Entries provided:
"""

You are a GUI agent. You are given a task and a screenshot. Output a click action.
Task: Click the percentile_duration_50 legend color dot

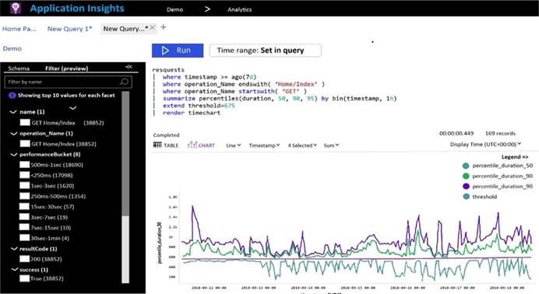point(466,166)
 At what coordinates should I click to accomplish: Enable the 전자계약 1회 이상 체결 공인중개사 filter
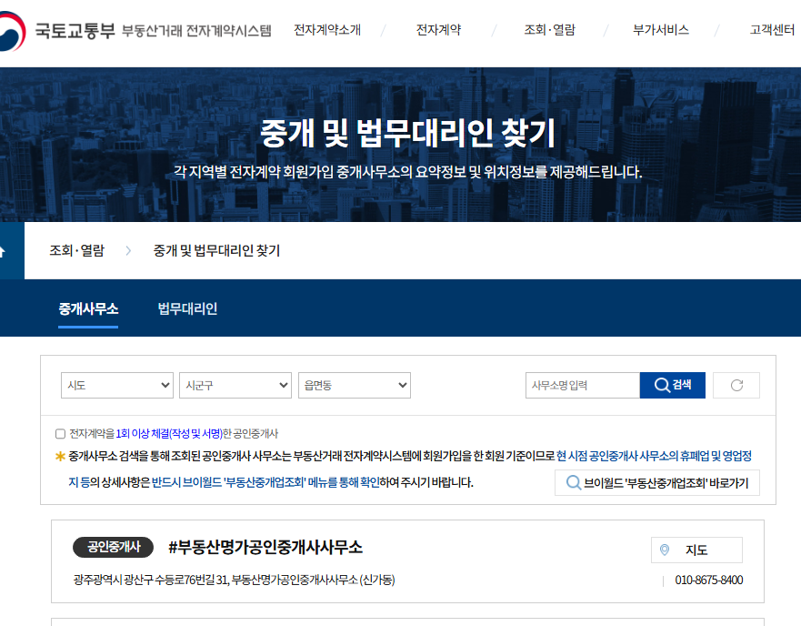click(59, 432)
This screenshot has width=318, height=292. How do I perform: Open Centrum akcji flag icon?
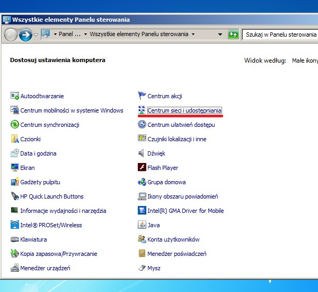point(142,96)
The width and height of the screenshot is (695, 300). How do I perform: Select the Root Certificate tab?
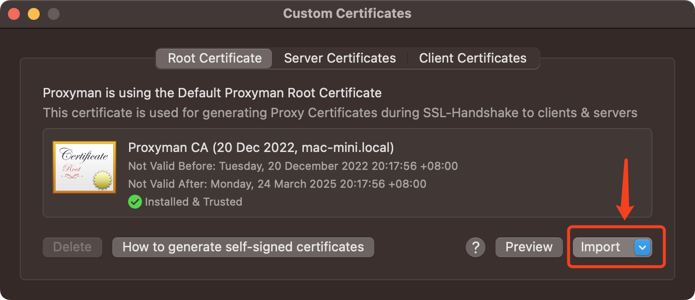[214, 58]
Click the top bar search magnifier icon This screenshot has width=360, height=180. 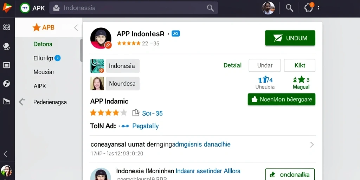[x=289, y=8]
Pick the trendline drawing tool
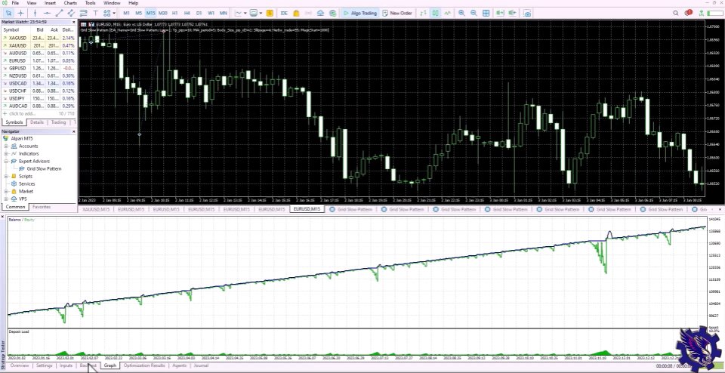725x373 pixels. (x=59, y=13)
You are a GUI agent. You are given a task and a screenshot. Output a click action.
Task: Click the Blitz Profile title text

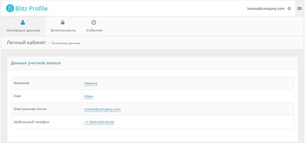[31, 8]
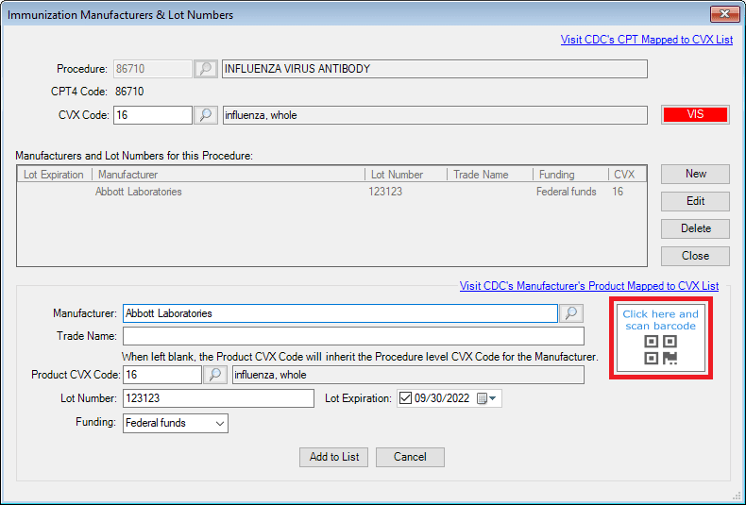This screenshot has height=505, width=746.
Task: Focus the Lot Number input field
Action: (218, 398)
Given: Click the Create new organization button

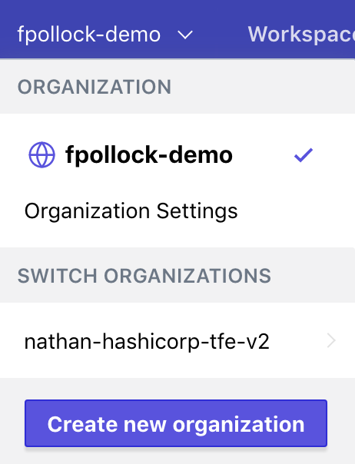Looking at the screenshot, I should 176,423.
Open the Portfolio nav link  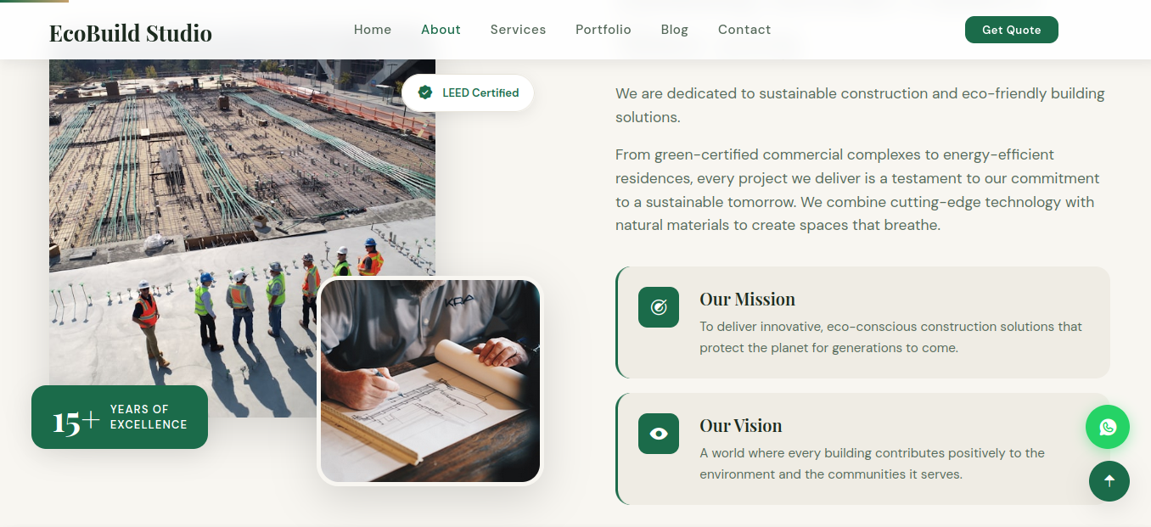coord(604,30)
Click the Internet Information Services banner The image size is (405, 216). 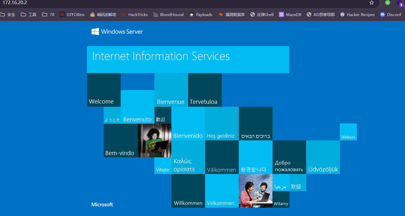click(188, 59)
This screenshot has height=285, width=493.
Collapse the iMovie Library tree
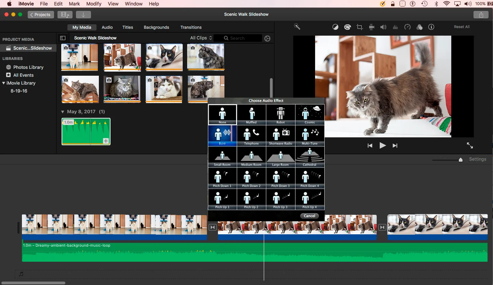[x=4, y=83]
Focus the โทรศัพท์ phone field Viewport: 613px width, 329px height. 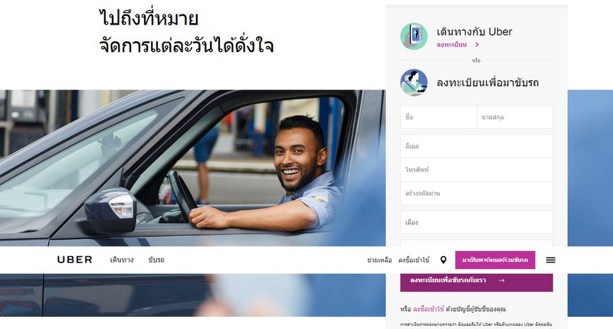click(477, 170)
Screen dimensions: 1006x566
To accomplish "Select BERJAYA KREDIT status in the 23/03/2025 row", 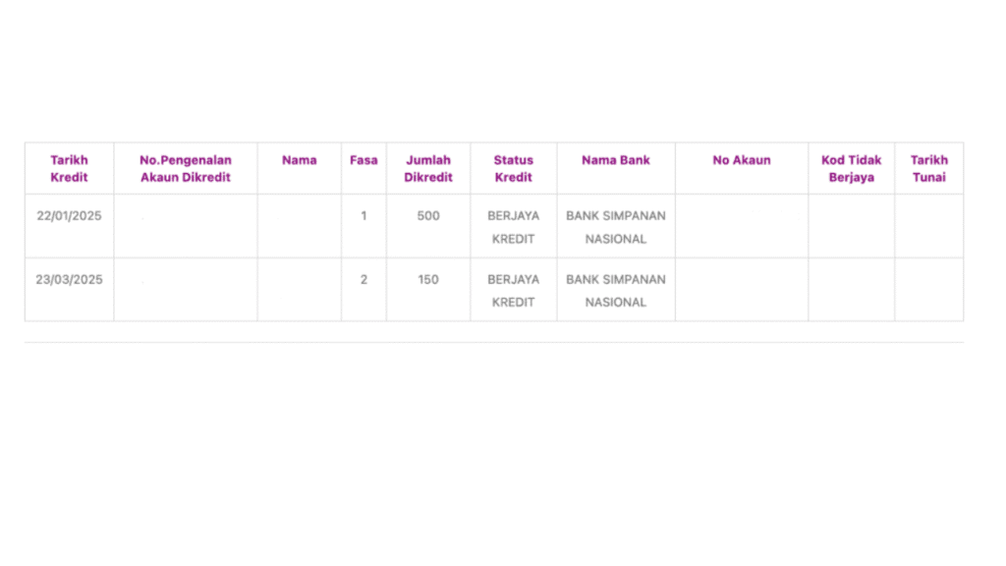I will (x=513, y=290).
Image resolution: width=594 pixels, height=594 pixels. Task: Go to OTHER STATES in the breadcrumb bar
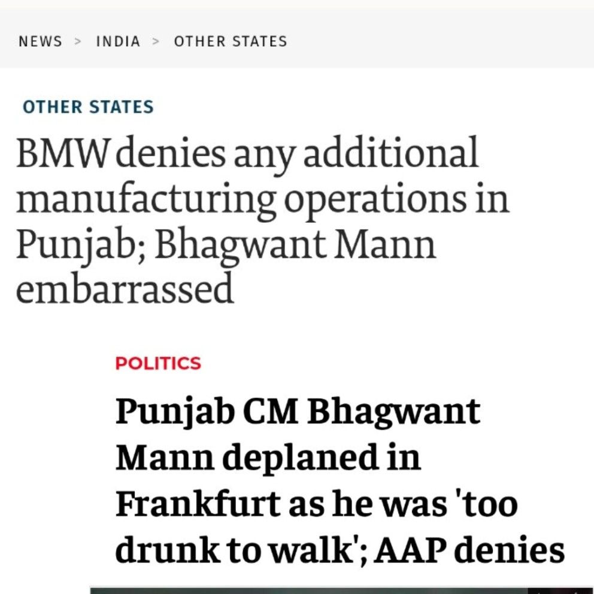point(231,41)
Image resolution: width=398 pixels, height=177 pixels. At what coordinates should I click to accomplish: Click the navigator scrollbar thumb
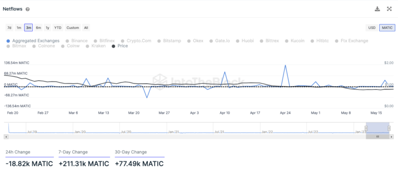pos(377,137)
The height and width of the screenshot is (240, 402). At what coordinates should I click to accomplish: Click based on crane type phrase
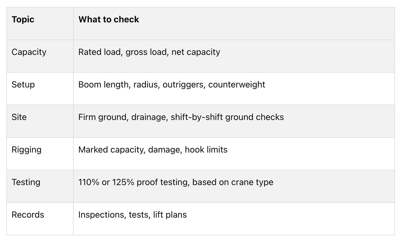(x=233, y=182)
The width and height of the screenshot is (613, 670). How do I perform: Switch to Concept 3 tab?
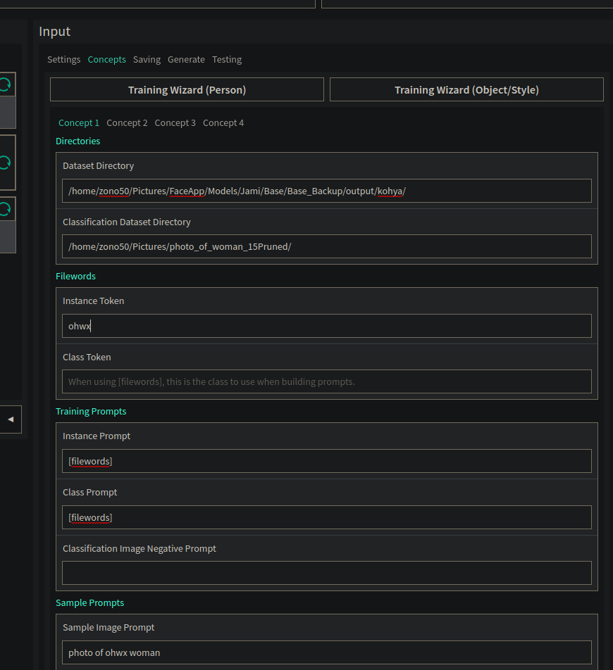tap(175, 123)
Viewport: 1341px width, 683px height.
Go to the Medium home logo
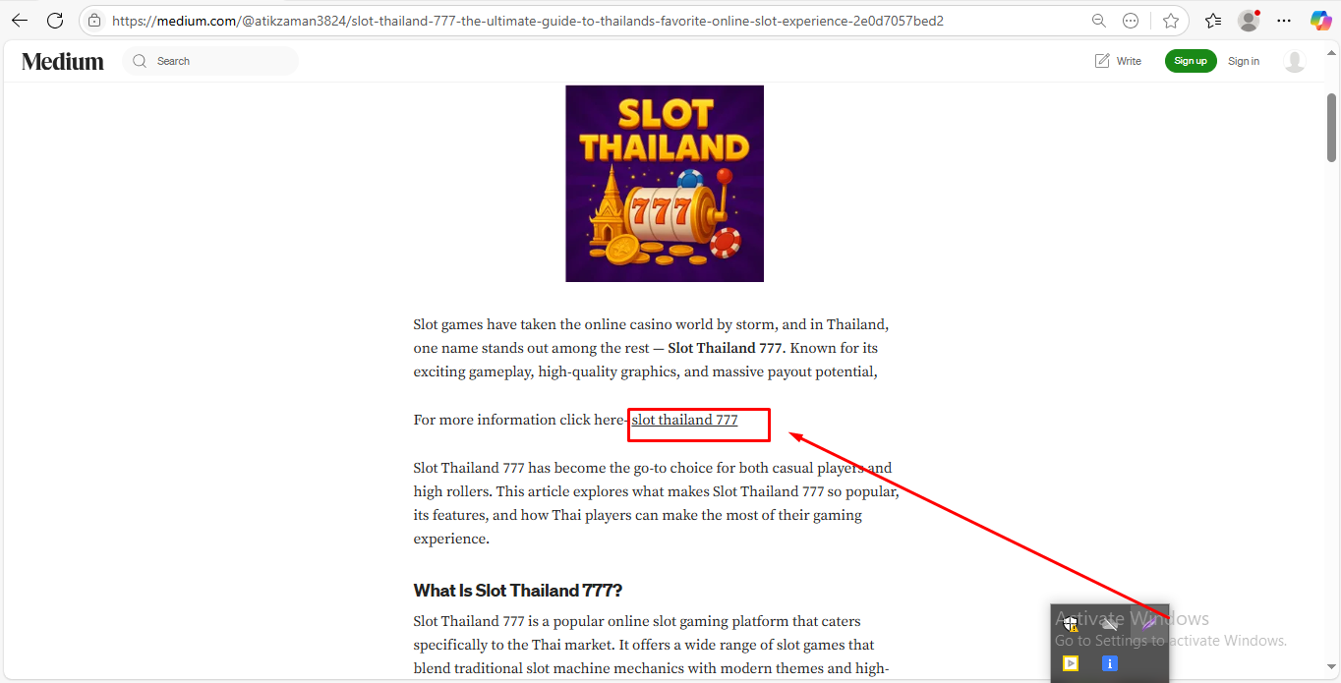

"""

Exercise instructions: Look above for the line containing "Viewport: 1341px width, 683px height."; output that line and all lines after it through the last one exactly, without the pictures.

Result:
Viewport: 1341px width, 683px height.
Go to the Medium home logo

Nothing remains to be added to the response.